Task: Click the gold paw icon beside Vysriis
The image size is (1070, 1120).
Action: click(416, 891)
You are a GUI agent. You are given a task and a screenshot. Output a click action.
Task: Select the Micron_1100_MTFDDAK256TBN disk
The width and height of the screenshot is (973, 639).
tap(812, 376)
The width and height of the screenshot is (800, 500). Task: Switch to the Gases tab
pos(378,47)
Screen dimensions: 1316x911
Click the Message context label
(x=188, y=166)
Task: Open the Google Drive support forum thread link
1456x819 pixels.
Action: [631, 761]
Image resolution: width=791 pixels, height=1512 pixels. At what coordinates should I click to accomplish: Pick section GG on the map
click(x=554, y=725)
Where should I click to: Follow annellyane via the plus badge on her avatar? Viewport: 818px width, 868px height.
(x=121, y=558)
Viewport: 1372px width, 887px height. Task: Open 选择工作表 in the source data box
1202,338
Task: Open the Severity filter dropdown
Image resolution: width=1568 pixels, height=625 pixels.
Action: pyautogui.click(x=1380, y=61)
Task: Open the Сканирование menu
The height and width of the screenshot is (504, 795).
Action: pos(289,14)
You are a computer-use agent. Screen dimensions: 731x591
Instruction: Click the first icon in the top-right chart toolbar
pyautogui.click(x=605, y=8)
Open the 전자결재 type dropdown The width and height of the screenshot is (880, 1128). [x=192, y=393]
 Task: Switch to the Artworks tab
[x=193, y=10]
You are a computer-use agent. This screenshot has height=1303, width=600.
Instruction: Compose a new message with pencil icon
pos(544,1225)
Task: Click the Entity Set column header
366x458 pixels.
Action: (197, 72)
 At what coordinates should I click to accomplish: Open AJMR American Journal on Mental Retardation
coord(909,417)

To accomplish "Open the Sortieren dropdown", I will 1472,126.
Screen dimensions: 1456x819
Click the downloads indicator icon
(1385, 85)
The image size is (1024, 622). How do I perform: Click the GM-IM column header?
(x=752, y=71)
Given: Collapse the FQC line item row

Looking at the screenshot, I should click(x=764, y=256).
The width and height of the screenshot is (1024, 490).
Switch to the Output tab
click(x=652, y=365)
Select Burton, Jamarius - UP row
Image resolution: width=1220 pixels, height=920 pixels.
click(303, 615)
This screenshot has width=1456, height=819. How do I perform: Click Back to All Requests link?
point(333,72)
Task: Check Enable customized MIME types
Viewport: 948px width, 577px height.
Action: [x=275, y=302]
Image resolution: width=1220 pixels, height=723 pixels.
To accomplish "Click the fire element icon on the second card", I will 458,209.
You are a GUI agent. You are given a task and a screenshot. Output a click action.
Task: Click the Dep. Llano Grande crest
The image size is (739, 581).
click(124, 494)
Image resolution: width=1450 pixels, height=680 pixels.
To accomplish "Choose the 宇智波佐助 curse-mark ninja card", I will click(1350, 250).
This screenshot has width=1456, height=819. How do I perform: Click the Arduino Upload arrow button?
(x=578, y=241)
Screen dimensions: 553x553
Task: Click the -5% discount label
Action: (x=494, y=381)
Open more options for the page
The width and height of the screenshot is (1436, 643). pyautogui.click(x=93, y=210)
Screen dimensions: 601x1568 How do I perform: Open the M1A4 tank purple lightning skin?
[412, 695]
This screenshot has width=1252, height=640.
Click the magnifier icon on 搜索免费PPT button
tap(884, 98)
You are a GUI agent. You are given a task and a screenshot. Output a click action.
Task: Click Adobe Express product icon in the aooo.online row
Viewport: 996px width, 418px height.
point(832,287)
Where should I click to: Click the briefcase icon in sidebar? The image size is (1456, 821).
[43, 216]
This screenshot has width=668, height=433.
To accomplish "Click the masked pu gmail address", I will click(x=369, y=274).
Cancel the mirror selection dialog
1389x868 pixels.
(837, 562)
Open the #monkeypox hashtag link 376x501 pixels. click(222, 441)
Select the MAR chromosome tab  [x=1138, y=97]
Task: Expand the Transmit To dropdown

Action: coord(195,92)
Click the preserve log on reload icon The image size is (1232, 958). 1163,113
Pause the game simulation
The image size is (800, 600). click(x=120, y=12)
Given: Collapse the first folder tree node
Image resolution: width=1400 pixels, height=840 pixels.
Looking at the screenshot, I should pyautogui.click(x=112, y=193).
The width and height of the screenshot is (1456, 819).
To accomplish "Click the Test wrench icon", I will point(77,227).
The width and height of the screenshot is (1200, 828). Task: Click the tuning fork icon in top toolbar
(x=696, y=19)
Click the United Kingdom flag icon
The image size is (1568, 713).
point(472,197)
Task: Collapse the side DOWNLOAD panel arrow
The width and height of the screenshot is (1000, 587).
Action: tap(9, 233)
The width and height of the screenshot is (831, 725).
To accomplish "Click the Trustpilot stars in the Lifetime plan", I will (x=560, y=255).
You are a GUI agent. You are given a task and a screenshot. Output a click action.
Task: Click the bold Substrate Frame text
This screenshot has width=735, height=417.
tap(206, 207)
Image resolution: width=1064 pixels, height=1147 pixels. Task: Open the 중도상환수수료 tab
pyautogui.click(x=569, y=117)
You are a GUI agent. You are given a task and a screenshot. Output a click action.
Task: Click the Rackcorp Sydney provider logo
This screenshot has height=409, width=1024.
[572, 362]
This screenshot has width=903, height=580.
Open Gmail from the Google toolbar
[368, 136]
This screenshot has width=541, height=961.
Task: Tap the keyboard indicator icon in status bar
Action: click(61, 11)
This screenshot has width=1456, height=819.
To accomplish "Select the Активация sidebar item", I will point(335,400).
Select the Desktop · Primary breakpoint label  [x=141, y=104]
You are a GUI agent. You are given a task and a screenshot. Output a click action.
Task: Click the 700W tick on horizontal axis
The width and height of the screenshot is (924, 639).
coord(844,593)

=-=-=-=-=

* **Your objective**: Rewrite every item above as a numbered list, leaving out any blank lines.

* **Reply**:
1. Task: Click the gold paw icon beside Vysriis
2. The image size is (1070, 1120).
3. Action: click(416, 891)
4. You are a GUI agent. You are given a task and a screenshot. Output a click action.
5. Task: Select the Micron_1100_MTFDDAK256TBN disk
6. The width and height of the screenshot is (973, 639).
7. tap(812, 376)
8. The width and height of the screenshot is (800, 500). Task: Switch to the Gases tab
9. pos(378,47)
10. Screen dimensions: 1316x911
11. Click the Message context label
12. (x=188, y=166)
13. Task: Open the Google Drive support forum thread link
14. 1456x819 pixels.
15. Action: [631, 761]
16. Image resolution: width=791 pixels, height=1512 pixels. At what coordinates should I click to accomplish: Pick section GG on the map
17. click(x=554, y=725)
18. Where should I click to: Follow annellyane via the plus badge on her avatar? Viewport: 818px width, 868px height.
19. (x=121, y=558)
20. Viewport: 1372px width, 887px height. Task: Open 选择工作表 in the source data box
21. 1202,338
22. Task: Open the Severity filter dropdown
23. Image resolution: width=1568 pixels, height=625 pixels.
24. Action: pyautogui.click(x=1380, y=61)
25. Task: Open the Сканирование menu
26. The height and width of the screenshot is (504, 795).
27. Action: pos(289,14)
28. You are a computer-use agent. Screen dimensions: 731x591
29. Instruction: Click the first icon in the top-right chart toolbar
30. pyautogui.click(x=605, y=8)
31. Open the 전자결재 type dropdown The width and height of the screenshot is (880, 1128). [x=192, y=393]
32.  Task: Switch to the Artworks tab
33. [x=193, y=10]
34. You are a computer-use agent. This screenshot has height=1303, width=600.
35. Instruction: Compose a new message with pencil icon
36. pos(544,1225)
37. Task: Click the Entity Set column header
38. 366x458 pixels.
39. Action: (197, 72)
40.  At what coordinates should I click to accomplish: Open AJMR American Journal on Mental Retardation
41. coord(909,417)
42. To accomplish "Open the Sortieren dropdown", I will 1472,126.
43. Screen dimensions: 1456x819
44. Click the downloads indicator icon
45. (1385, 85)
46. The image size is (1024, 622). How do I perform: Click the GM-IM column header?
47. (x=752, y=71)
48. Given: Collapse the FQC line item row
49. Looking at the screenshot, I should click(x=764, y=256).
50. The width and height of the screenshot is (1024, 490).
51. Switch to the Output tab
52. click(x=652, y=365)
53. Select Burton, Jamarius - UP row
54. Image resolution: width=1220 pixels, height=920 pixels.
55. click(303, 615)
56. This screenshot has width=1456, height=819. How do I perform: Click Back to All Requests link?
57. point(333,72)
58. Task: Check Enable customized MIME types
59. Viewport: 948px width, 577px height.
60. Action: [x=275, y=302]
61. Image resolution: width=1220 pixels, height=723 pixels.
62. To accomplish "Click the fire element icon on the second card", I will 458,209.
63. You are a GUI agent. You are given a task and a screenshot. Output a click action.
64. Task: Click the Dep. Llano Grande crest
65. The image size is (739, 581).
66. click(124, 494)
67. Image resolution: width=1450 pixels, height=680 pixels.
68. To accomplish "Choose the 宇智波佐助 curse-mark ninja card", I will click(1350, 250).
69. This screenshot has width=1456, height=819. How do I perform: Click the Arduino Upload arrow button?
70. (x=578, y=241)
71. Screen dimensions: 553x553
72. Task: Click the -5% discount label
73. Action: (x=494, y=381)
74. Open more options for the page
75. The width and height of the screenshot is (1436, 643). pyautogui.click(x=93, y=210)
76. Screen dimensions: 601x1568 How do I perform: Open the M1A4 tank purple lightning skin?
77. [412, 695]
78. This screenshot has width=1252, height=640.
79. Click the magnifier icon on 搜索免费PPT button
80. tap(884, 98)
81. You are a GUI agent. You are given a task and a screenshot. Output a click action.
82. Task: Click Adobe Express product icon in the aooo.online row
83. Viewport: 996px width, 418px height.
84. point(832,287)
85. Where should I click to: Click the briefcase icon in sidebar? The image size is (1456, 821).
86. [43, 216]
87. This screenshot has width=668, height=433.
88. To accomplish "Click the masked pu gmail address", I will click(x=369, y=274).
89. Cancel the mirror selection dialog
90. 1389x868 pixels.
91. (837, 562)
92. Open the #monkeypox hashtag link 376x501 pixels. click(222, 441)
93. Select the MAR chromosome tab  [x=1138, y=97]
94. Task: Expand the Transmit To dropdown
95. Action: coord(195,92)
96. Click the preserve log on reload icon The image size is (1232, 958). 1163,113
97. Pause the game simulation
98. The image size is (800, 600). click(x=120, y=12)
99. Given: Collapse the first folder tree node
100. Image resolution: width=1400 pixels, height=840 pixels.
101. Looking at the screenshot, I should pyautogui.click(x=112, y=193).
102. The width and height of the screenshot is (1456, 819).
103. To accomplish "Click the Test wrench icon", I will point(77,227).
104. The width and height of the screenshot is (1200, 828). Task: Click the tuning fork icon in top toolbar
105. (x=696, y=19)
106. Click the United Kingdom flag icon
107. The image size is (1568, 713).
108. point(472,197)
109. Task: Collapse the side DOWNLOAD panel arrow
110. The width and height of the screenshot is (1000, 587).
111. Action: tap(9, 233)
112. The width and height of the screenshot is (831, 725).
113. To accomplish "Click the Trustpilot stars in the Lifetime plan", I will (x=560, y=255).
114. You are a GUI agent. You are given a task and a screenshot. Output a click action.
115. Task: Click the bold Substrate Frame text
116. This screenshot has width=735, height=417.
117. tap(206, 207)
118. Image resolution: width=1064 pixels, height=1147 pixels. Task: Open the 중도상환수수료 tab
119. pyautogui.click(x=569, y=117)
120. You are a GUI agent. You are given a task and a screenshot. Output a click action.
121. Task: Click the Rackcorp Sydney provider logo
122. This screenshot has height=409, width=1024.
123. [572, 362]
124. This screenshot has width=903, height=580.
125. Open Gmail from the Google toolbar
126. [368, 136]
127. This screenshot has width=541, height=961.
128. Task: Tap the keyboard indicator icon in status bar
129. Action: click(61, 11)
130. This screenshot has width=1456, height=819.
131. To accomplish "Select the Активация sidebar item", I will point(335,400).
132. Select the Desktop · Primary breakpoint label  [x=141, y=104]
133. You are a GUI agent. You are given a task and a screenshot. Output a click action.
134. Task: Click the 700W tick on horizontal axis
135. The width and height of the screenshot is (924, 639).
136. coord(844,593)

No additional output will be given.